● **EXERCISE**
Lines from the line with "Task: Pick the" to the line with "Image resolution: width=514" in the entries below, and only those, must be output exactly, with both ends included.

● **DATA FOR PROCESSING**
- - - - -
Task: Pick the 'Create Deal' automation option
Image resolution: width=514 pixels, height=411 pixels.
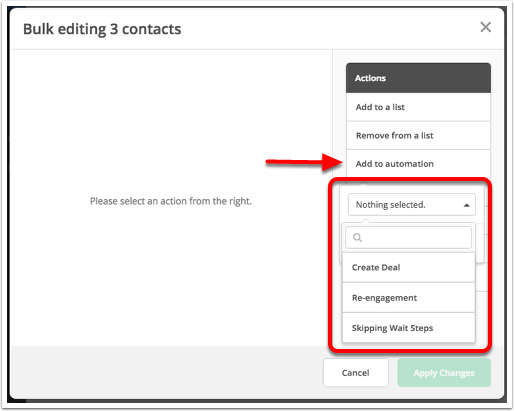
- - - - -
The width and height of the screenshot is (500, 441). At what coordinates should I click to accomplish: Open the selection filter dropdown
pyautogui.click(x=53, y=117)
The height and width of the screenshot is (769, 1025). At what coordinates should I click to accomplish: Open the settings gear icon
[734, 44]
- - - - -
● **ANSWER TO THE PROBLEM**
Task: Pick the 'Create Deal' automation option
Image resolution: width=514 pixels, height=411 pixels.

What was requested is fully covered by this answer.